II.1 Signal Fraction Estimation with Misspecified Models

We aim to extract the signal fraction $\kappa$ from a mixed dataset of signal and background. That is, we suppose that the target dataset, $D_{\text{{TD}}}$ follows a target distribution (TD) which has the form:

p_{\text{target}}(x)=\kappa_{\text{target}}\,s_{\text{target}}(x)+(1-\kappa_{\text{target}})\,b_{\text{target}}(x),

(1)

where we assume throughout that the data consists of an independent and identically distributed (i.i.d.) dataset of $N_{\text{TD}}$ events with each event being described by some phase space variables $x$ , and $s_{\text{target}}(x)$ and $b_{\text{target}}(x)$ are the true signal and background distributions. In a slight abuse of notation, we will refer to $s_{\text{target}}(x)$ as the signal TD and $b_{\text{target}}(x)$ as the background TD, and the two collectively as the TDs. In a real application, of course, $D_{\text{TD}}$ would be the experimental dataset from which we hope to extract the true signal fraction in nature. For our purposes in proposing and validating novel methodology, however, in this paper we take $D_{\text{TD}}$ to be a simulated dataset for which all parameters of interest are known.

Since we aim to address the problem of model misspecification, we will not take the true $s_{\text{target}}(x)$ and $b_{\text{target}}(x)$ to be known. Rather, we will suppose that we have $M$ distinct models each of $s_{\text{target}}(x)$ and of $b_{\text{target}}(x)$ , denoted as $s_{m}(x)$ and $b_{m}(x)$ with $m\in\{1,\ldots,M\}$ .¹¹1We assume for notational simplicity that the number of signal and background simulations are identical, but this assumption is not load-bearing. Furthermore, we are interested in performing simulation-based inference (SBI), where these distributions themselves are inferred from simulations which can be sampled, but for which we do not know their functional forms a priori. We refer to these simulated distributions as misspecified simulated distributions (MSDs) to emphasize that they are inferred from auxiliary datasets encapsulating our (imperfect) knowledge of signal and background, which we will use as tools to model the TDs.

In the high-energy physics context, these different simulations could correspond to variations from many sources: different choices of Monte Carlo generators, different choices of detector models, and variations of nuisance parameters in each of these parametrizing theoretical and experimental systematic uncertainties. In general, none of these simulations will provide a faithful model of the data, and a naive strategy of performing (classical or neural) SBI treating one of the $s_{m}(x)$ as the true signal and one of the $b_{m}(x)$ as the true background will result in an estimate of $\kappa$ with an uncontrolled bias due to mismodeling.

Ultimately, our goal is to use the MSDs to construct a model which is well-specified, i.e. that there exists a set of parameters $\phi$ for which our model:

p(x,\kappa,\phi)=\kappa\,s(x,\phi)+(1-\kappa)\,b(x,\phi),

(2)

» **Required work**:
A: Can you copy the signal fraction estimation text word for word, starting at "In the high-energy" and ending at "due to mismodeling."?
B: Can you rewrite the records as a numbered list with blank lines omitted, starting at the first line of the records and ending at the line containing "Kunishige Kamamoto (112, 58)"?
The records have no connection to the text on signal fraction estimation.

» **Stored data entries**:
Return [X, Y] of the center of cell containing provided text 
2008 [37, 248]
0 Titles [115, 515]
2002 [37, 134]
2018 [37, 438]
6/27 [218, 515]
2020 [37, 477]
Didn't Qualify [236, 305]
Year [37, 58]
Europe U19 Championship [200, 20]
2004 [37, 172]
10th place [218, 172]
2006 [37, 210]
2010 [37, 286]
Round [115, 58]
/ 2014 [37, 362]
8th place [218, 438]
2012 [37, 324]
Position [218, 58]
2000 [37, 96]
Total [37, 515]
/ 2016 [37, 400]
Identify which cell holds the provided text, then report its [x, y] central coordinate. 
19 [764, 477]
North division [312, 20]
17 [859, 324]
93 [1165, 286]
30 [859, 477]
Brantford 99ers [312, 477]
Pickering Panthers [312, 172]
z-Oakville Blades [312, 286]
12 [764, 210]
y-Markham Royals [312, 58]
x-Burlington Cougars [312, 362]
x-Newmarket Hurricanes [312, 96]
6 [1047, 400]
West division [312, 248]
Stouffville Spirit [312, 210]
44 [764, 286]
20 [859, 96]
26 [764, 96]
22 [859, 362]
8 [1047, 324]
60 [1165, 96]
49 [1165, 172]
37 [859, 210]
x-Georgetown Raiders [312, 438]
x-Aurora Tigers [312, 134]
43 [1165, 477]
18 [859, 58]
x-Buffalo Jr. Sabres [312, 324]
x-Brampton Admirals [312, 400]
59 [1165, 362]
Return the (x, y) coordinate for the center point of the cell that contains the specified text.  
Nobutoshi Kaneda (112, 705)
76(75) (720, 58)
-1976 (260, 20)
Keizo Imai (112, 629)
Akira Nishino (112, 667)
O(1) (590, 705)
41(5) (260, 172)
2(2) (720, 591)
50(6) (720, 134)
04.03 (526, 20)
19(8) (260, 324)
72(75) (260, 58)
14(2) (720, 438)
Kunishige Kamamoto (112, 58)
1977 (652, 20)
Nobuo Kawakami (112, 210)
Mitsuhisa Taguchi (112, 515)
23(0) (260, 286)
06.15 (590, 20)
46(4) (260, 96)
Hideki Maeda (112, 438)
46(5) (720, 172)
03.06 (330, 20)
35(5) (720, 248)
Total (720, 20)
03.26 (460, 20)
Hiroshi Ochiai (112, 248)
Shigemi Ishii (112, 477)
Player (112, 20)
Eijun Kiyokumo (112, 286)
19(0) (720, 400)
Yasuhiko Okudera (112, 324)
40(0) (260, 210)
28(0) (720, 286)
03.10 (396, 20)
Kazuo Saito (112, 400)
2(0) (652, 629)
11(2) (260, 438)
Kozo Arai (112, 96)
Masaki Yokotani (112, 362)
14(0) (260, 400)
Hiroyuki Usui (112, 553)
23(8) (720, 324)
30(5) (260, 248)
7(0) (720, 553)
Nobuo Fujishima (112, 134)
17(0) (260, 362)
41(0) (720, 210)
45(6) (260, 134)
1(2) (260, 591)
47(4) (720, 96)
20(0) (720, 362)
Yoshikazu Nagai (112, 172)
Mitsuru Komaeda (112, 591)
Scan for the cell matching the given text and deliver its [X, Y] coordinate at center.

» **Answer set**:
A:
In the high-energy physics context, these different simulations could correspond to variations from many sources: different choices of Monte Carlo generators, different choices of detector models, and variations of nuisance parameters in each of these parametrizing theoretical and experimental systematic uncertainties. In general, none of these simulations will provide a faithful model of the data, and a naive strategy of performing (classical or neural) SBI treating one of the $s_{m}(x)$ as the true signal and one of the $b_{m}(x)$ as the true background will result in an estimate of $\kappa$ with an uncontrolled bias due to mismodeling.

B:
1. Return [X, Y] of the center of cell containing provided text 
2. 2008 [37, 248]
3. 0 Titles [115, 515]
4. 2002 [37, 134]
5. 2018 [37, 438]
6. 6/27 [218, 515]
7. 2020 [37, 477]
8. Didn't Qualify [236, 305]
9. Year [37, 58]
10. Europe U19 Championship [200, 20]
11. 2004 [37, 172]
12. 10th place [218, 172]
13. 2006 [37, 210]
14. 2010 [37, 286]
15. Round [115, 58]
16. / 2014 [37, 362]
17. 8th place [218, 438]
18. 2012 [37, 324]
19. Position [218, 58]
20. 2000 [37, 96]
21. Total [37, 515]
22. / 2016 [37, 400]
23. Identify which cell holds the provided text, then report its [x, y] central coordinate. 
24. 19 [764, 477]
25. North division [312, 20]
26. 17 [859, 324]
27. 93 [1165, 286]
28. 30 [859, 477]
29. Brantford 99ers [312, 477]
30. Pickering Panthers [312, 172]
31. z-Oakville Blades [312, 286]
32. 12 [764, 210]
33. y-Markham Royals [312, 58]
34. x-Burlington Cougars [312, 362]
35. x-Newmarket Hurricanes [312, 96]
36. 6 [1047, 400]
37. West division [312, 248]
38. Stouffville Spirit [312, 210]
39. 44 [764, 286]
40. 20 [859, 96]
41. 26 [764, 96]
42. 22 [859, 362]
43. 8 [1047, 324]
44. 60 [1165, 96]
45. 49 [1165, 172]
46. 37 [859, 210]
47. x-Georgetown Raiders [312, 438]
48. x-Aurora Tigers [312, 134]
49. 43 [1165, 477]
50. 18 [859, 58]
51. x-Buffalo Jr. Sabres [312, 324]
52. x-Brampton Admirals [312, 400]
53. 59 [1165, 362]
54. Return the (x, y) coordinate for the center point of the cell that contains the specified text.  
55. Nobutoshi Kaneda (112, 705)
56. 76(75) (720, 58)
57. -1976 (260, 20)
58. Keizo Imai (112, 629)
59. Akira Nishino (112, 667)
60. O(1) (590, 705)
61. 41(5) (260, 172)
62. 2(2) (720, 591)
63. 50(6) (720, 134)
64. 04.03 (526, 20)
65. 19(8) (260, 324)
66. 72(75) (260, 58)
67. 14(2) (720, 438)
68. Kunishige Kamamoto (112, 58)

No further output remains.